** The problem **
Convert the lines of the listing below, from the line containing "At what coordinates" through the end of the listing, into a JSON list of strings with one string per line and no blank lines. Omit the pictures from your answer.
--- BEGIN Task material ---
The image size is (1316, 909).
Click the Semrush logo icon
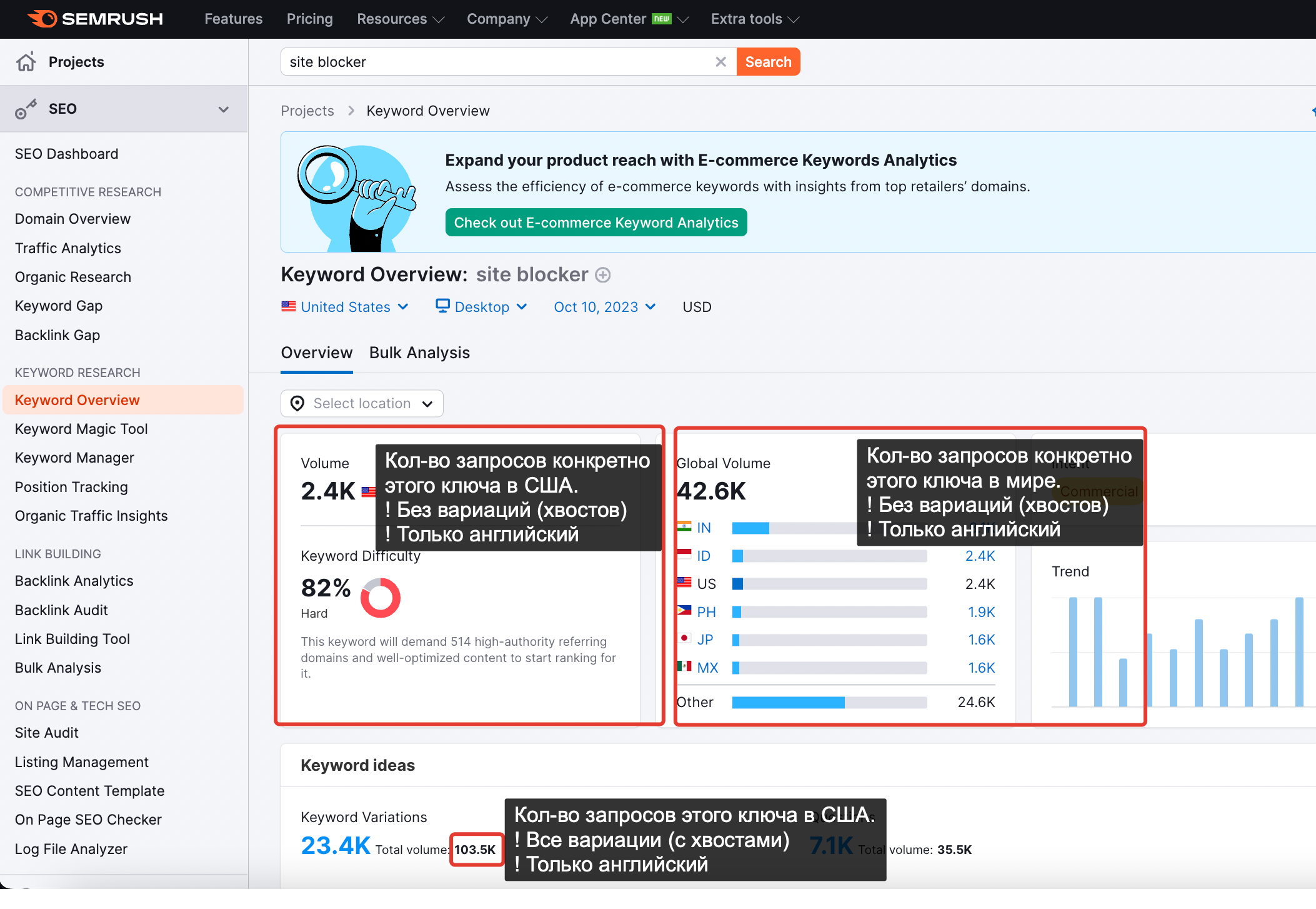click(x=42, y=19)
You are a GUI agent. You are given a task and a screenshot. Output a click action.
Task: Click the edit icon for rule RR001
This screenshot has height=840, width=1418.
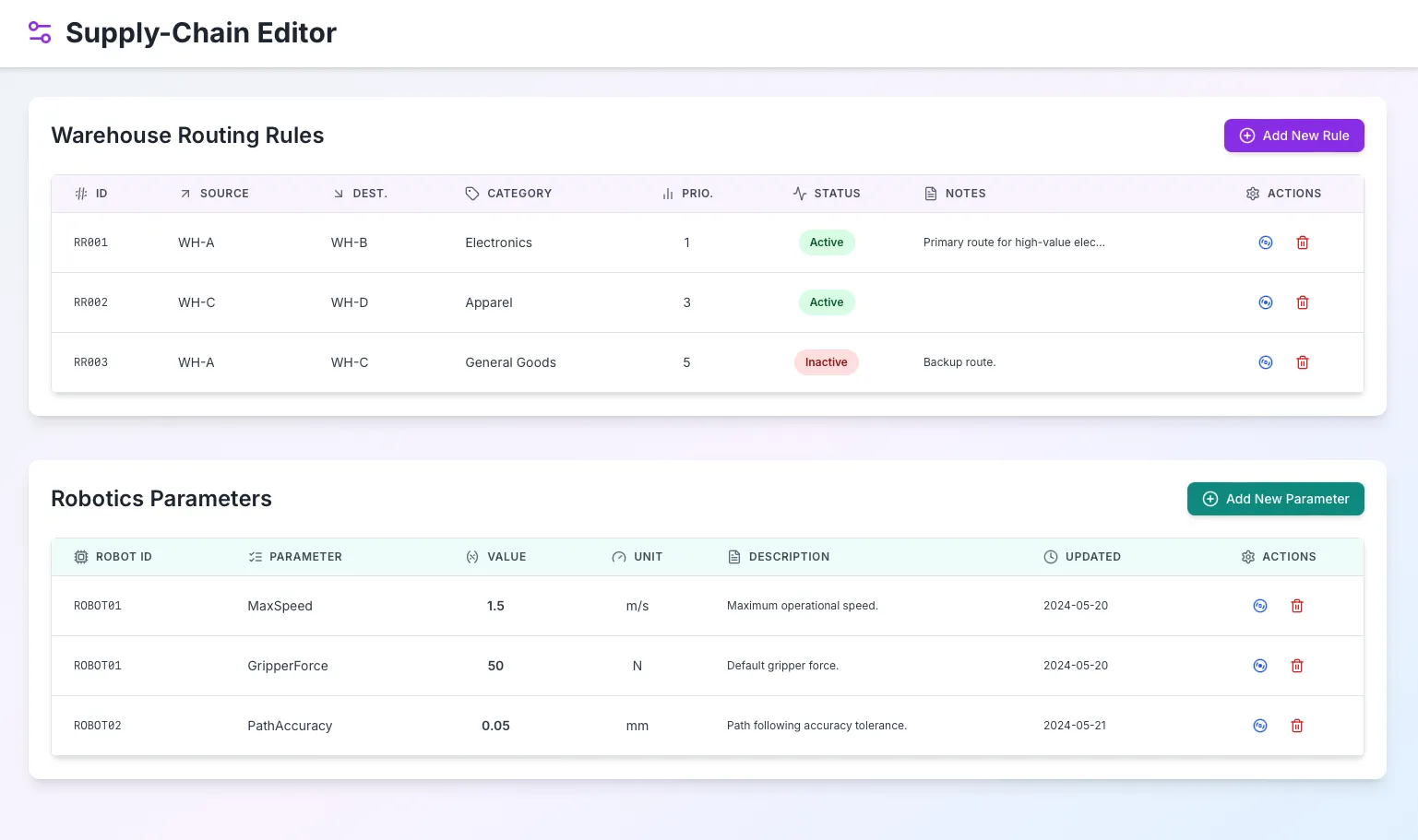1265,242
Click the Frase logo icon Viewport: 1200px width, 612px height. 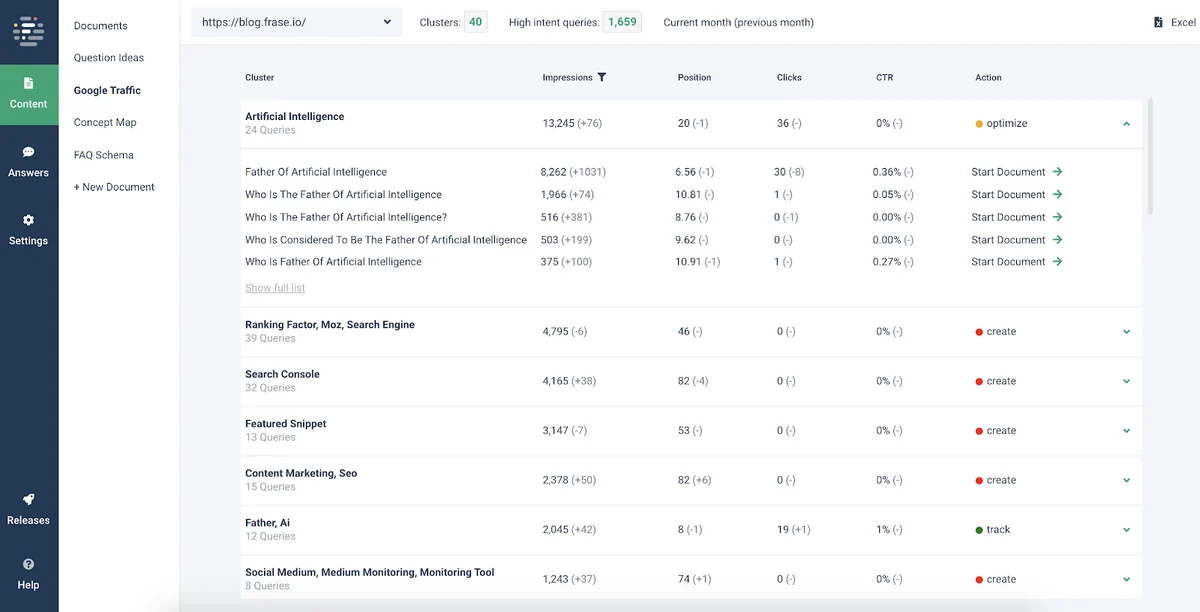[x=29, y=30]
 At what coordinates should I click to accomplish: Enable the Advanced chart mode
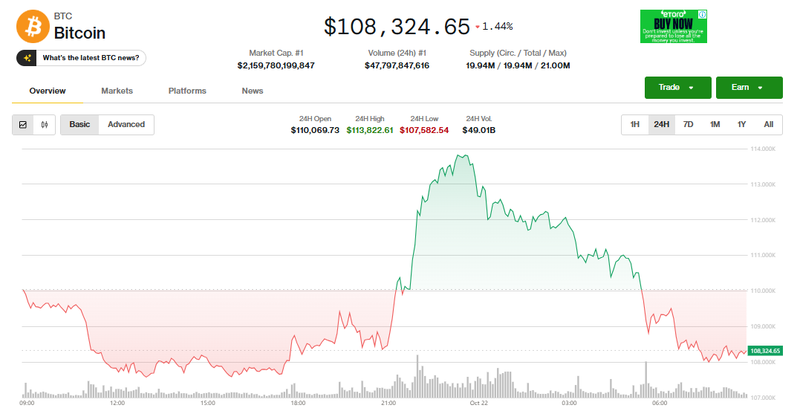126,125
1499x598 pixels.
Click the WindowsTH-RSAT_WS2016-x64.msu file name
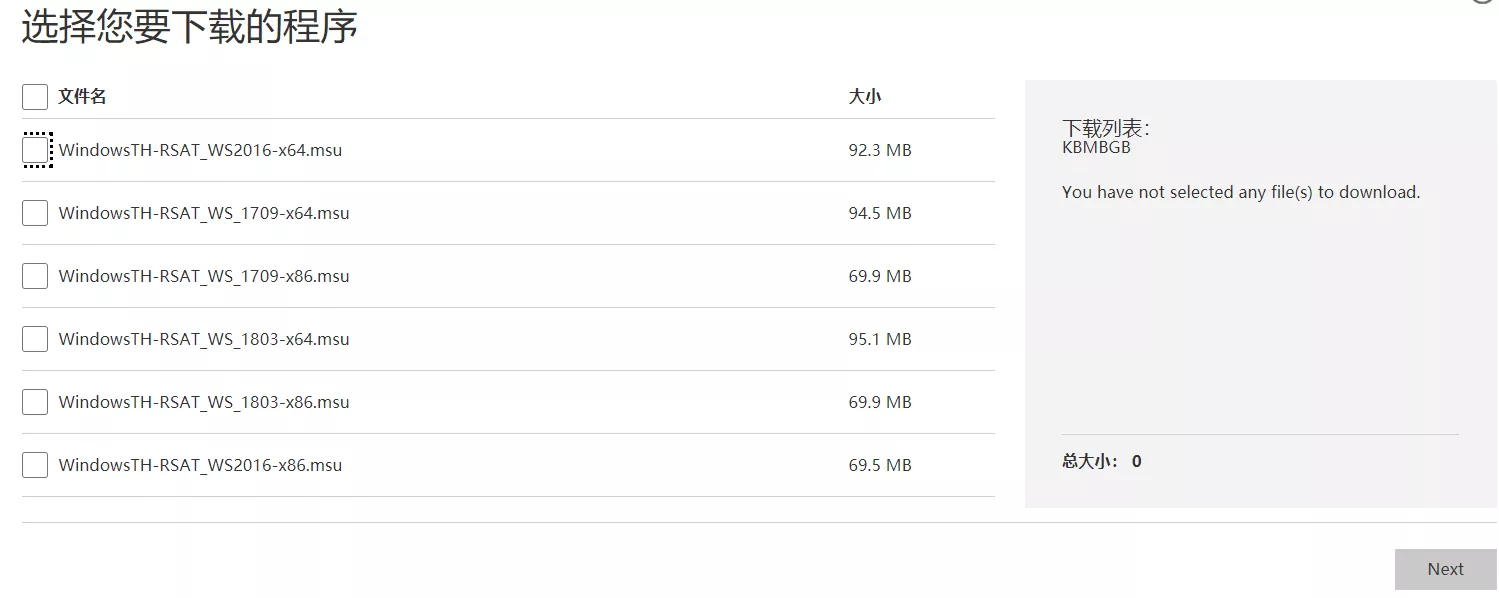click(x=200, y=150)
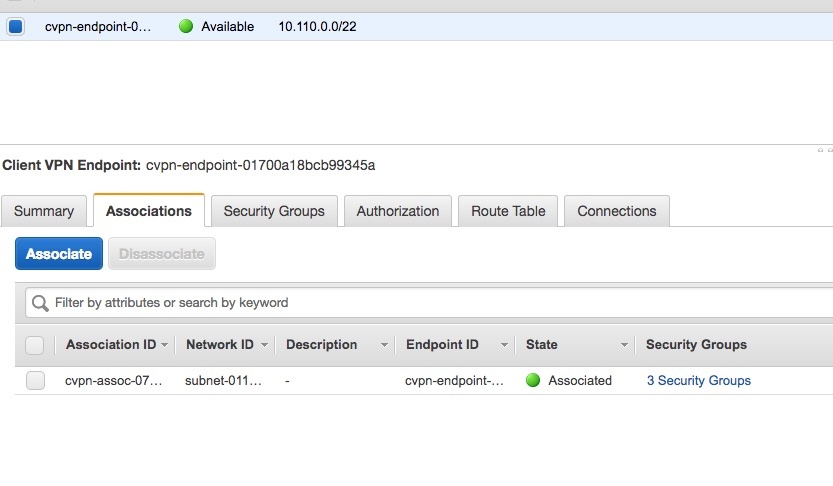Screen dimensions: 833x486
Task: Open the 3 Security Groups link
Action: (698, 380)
--- END Task material ---
** Task result **
[
  " At what coordinates should I click to accomplish: Enable the Advanced chart mode",
  "126,125",
  "1499x598 pixels.",
  "Click the WindowsTH-RSAT_WS2016-x64.msu file name",
  "click(x=200, y=150)",
  "Screen dimensions: 833x486",
  "Task: Open the 3 Security Groups link",
  "Action: (698, 380)"
]